PROBLEM TO SOLVE: For the entries that follow, state how many lines include the word "Terms", giving the number and nothing else.

Collected data entries:
━━━━━━━━━━━━━━━━━━━━━━━━━━━━━━

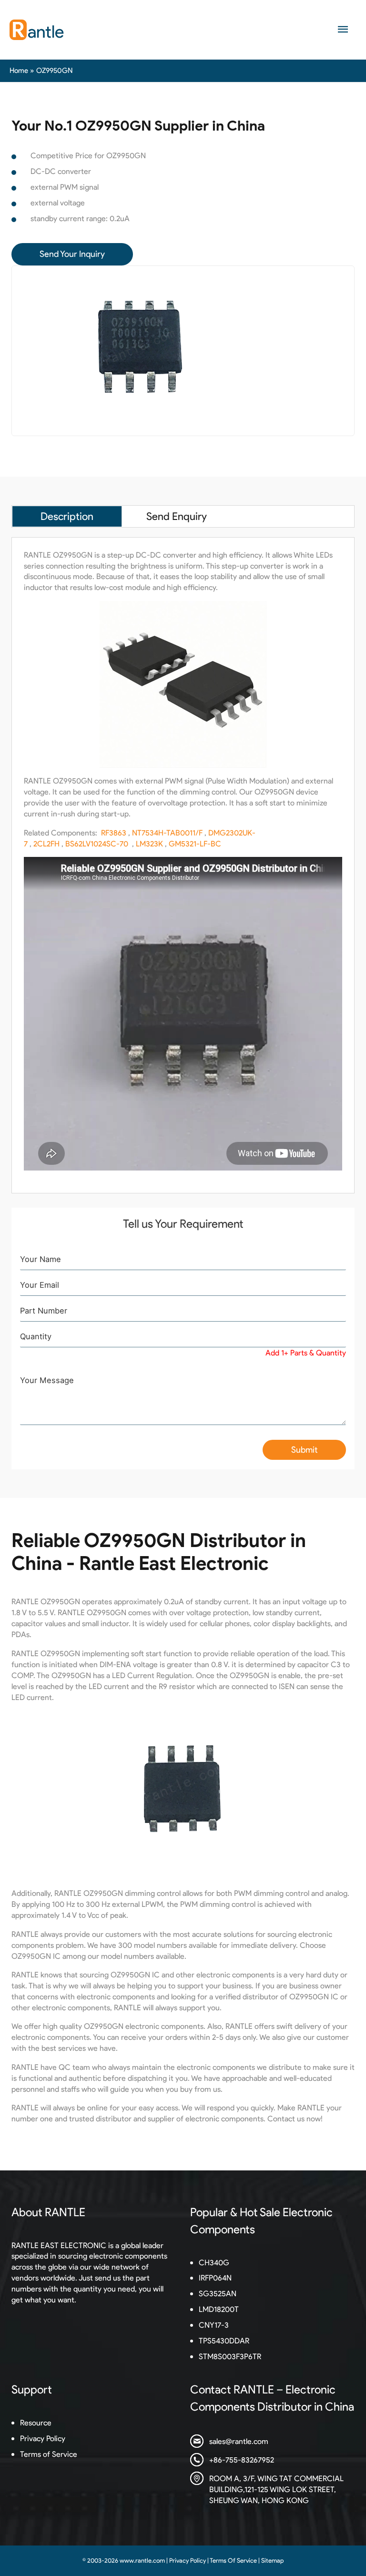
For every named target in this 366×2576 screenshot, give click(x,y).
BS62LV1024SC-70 (96, 843)
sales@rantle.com (238, 2441)
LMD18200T (219, 2309)
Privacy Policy (42, 2438)
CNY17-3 (214, 2325)
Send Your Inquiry (72, 254)
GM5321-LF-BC (195, 843)
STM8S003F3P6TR (230, 2356)
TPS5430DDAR (224, 2340)
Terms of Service (48, 2454)
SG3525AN (217, 2293)
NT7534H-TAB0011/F (167, 832)
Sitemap (272, 2560)
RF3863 (113, 832)
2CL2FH (46, 843)
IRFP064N (215, 2277)
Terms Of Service (233, 2560)
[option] (183, 350)
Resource (35, 2422)
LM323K (149, 843)
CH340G (214, 2262)
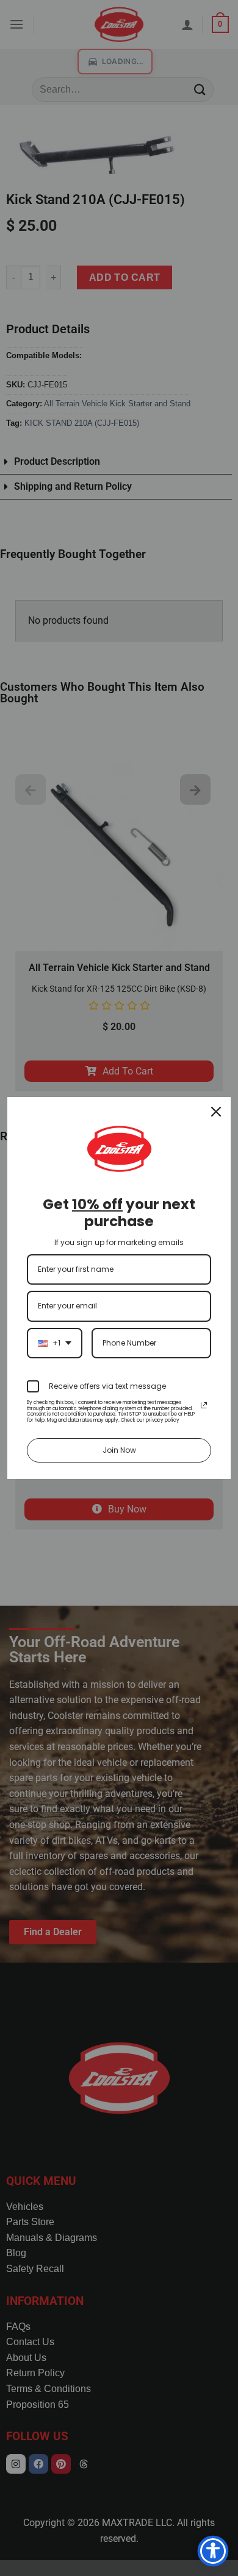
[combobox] (54, 1343)
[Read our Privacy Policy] (204, 1405)
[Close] (216, 1111)
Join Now (119, 1450)
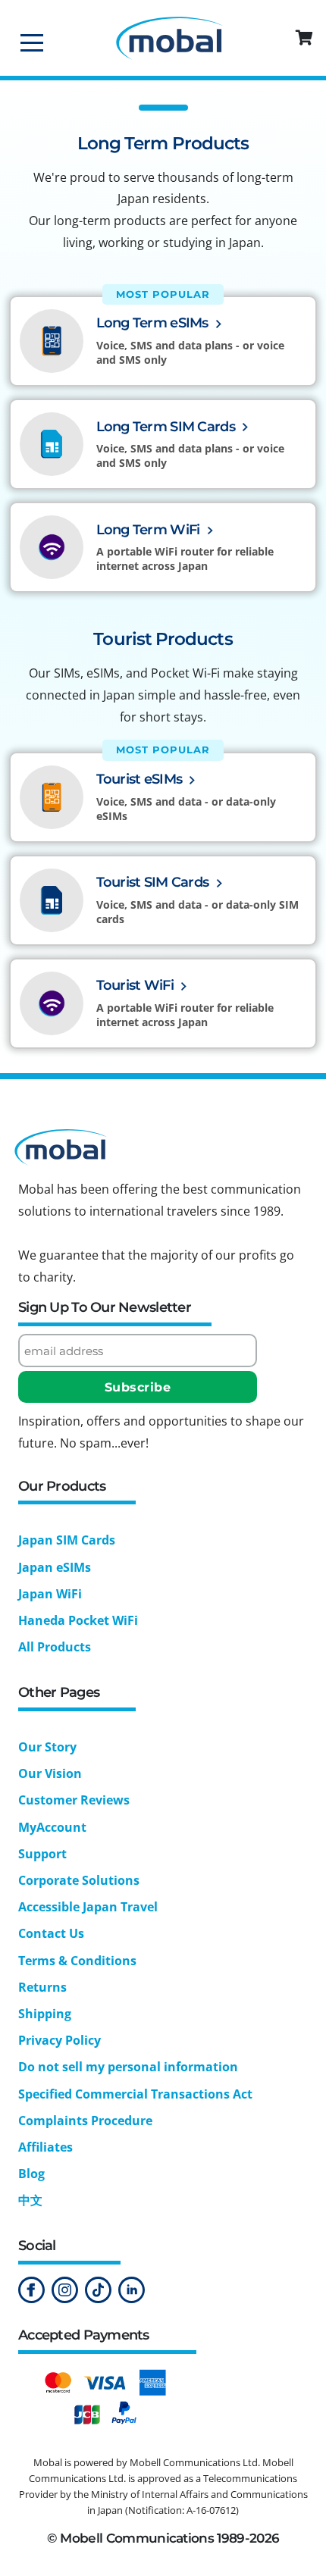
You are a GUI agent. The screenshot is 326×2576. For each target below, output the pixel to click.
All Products (54, 1647)
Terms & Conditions (77, 1960)
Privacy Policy (59, 2040)
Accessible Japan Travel (88, 1906)
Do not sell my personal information (128, 2066)
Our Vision (50, 1773)
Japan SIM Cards (66, 1540)
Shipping (44, 2013)
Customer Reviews (74, 1800)
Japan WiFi (50, 1593)
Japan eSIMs (54, 1567)
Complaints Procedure (85, 2120)
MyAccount (52, 1827)
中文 (30, 2200)
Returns (42, 1987)
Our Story (47, 1747)
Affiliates (45, 2147)
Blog (31, 2173)
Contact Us (51, 1933)
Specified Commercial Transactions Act (135, 2094)
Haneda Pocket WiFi (78, 1620)
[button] (306, 38)
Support (42, 1853)
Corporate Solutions (78, 1880)
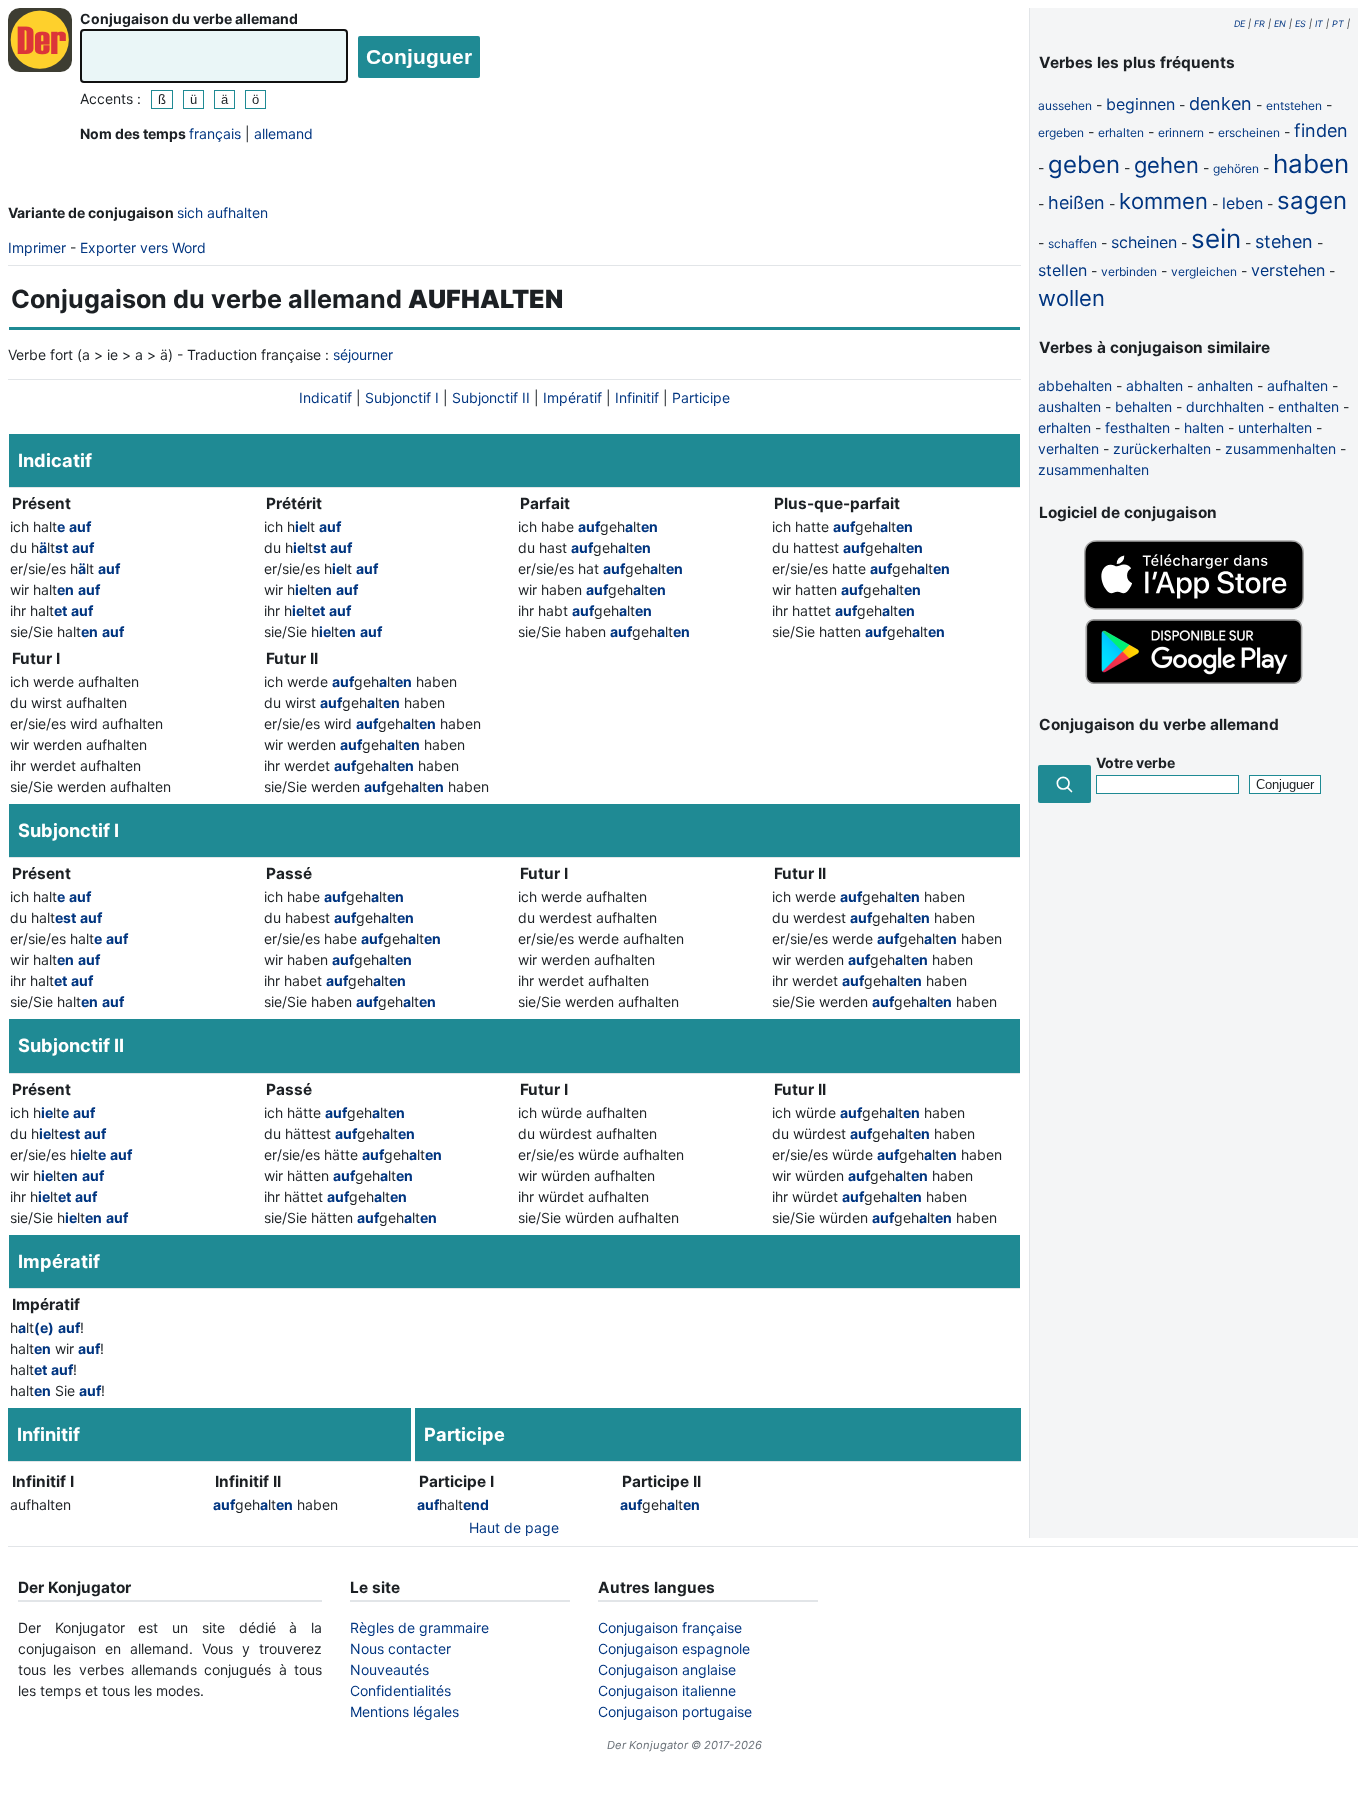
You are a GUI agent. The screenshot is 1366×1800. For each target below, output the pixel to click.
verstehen (1288, 270)
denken (1220, 103)
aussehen (1065, 105)
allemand (283, 133)
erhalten (1121, 132)
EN (1280, 23)
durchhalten (1225, 406)
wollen (1071, 298)
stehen (1284, 241)
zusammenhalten (1280, 448)
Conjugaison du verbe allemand (189, 18)
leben (1242, 203)
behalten (1143, 406)
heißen (1076, 202)
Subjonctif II (491, 397)
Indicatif (325, 397)
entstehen (1294, 105)
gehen (1166, 165)
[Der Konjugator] (40, 40)
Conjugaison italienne (667, 1690)
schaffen (1072, 243)
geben (1084, 164)
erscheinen (1249, 132)
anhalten (1225, 385)
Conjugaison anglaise (667, 1669)
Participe (701, 397)
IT (1319, 23)
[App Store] (1194, 604)
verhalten (1068, 448)
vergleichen (1204, 271)
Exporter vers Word (143, 247)
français (215, 133)
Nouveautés (389, 1669)
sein (1216, 238)
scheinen (1144, 242)
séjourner (363, 354)
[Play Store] (1194, 681)
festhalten (1137, 427)
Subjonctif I (402, 397)
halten (1204, 427)
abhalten (1154, 385)
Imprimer (37, 247)
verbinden (1129, 271)
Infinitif (637, 397)
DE (1239, 23)
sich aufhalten (222, 212)
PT (1338, 23)
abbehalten (1075, 385)
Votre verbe (1135, 762)
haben (1311, 163)
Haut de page (514, 1527)
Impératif (572, 397)
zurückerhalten (1162, 448)
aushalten (1069, 406)
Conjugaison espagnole (674, 1648)
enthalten (1308, 406)
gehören (1236, 168)
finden (1321, 130)
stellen (1062, 270)
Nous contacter (400, 1648)
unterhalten (1275, 427)
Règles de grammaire (419, 1627)
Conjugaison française (670, 1627)
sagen (1312, 200)
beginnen (1140, 104)
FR (1259, 23)
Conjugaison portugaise (675, 1711)
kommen (1163, 201)
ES (1300, 23)
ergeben (1061, 132)
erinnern (1181, 132)
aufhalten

━━━━━━━━━━━━━━━━━━━━━━━━━━━━━━

ANSWER: 3